Your instructions | Starting at the line with "Cookies (25, 2544)" in it, reproduce each line below through the last one, exactly, and include nothing else.

Input data |
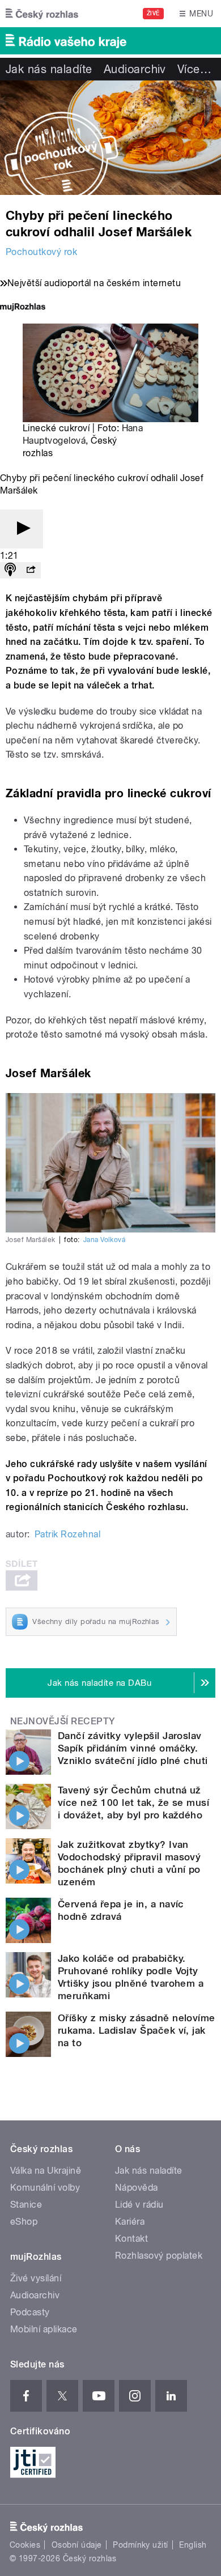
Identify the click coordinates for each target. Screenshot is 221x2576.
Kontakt (131, 2238)
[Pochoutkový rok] (110, 137)
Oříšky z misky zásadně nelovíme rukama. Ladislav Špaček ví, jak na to (136, 2030)
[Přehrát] (21, 529)
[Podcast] (10, 570)
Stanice (26, 2204)
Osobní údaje (77, 2544)
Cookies (25, 2544)
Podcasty (30, 2312)
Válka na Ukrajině (45, 2170)
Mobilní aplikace (44, 2329)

Solved problem |
Cookies (25, 2544)
Podcasty (30, 2312)
Válka na Ukrajině (45, 2170)
Mobilní aplikace (44, 2329)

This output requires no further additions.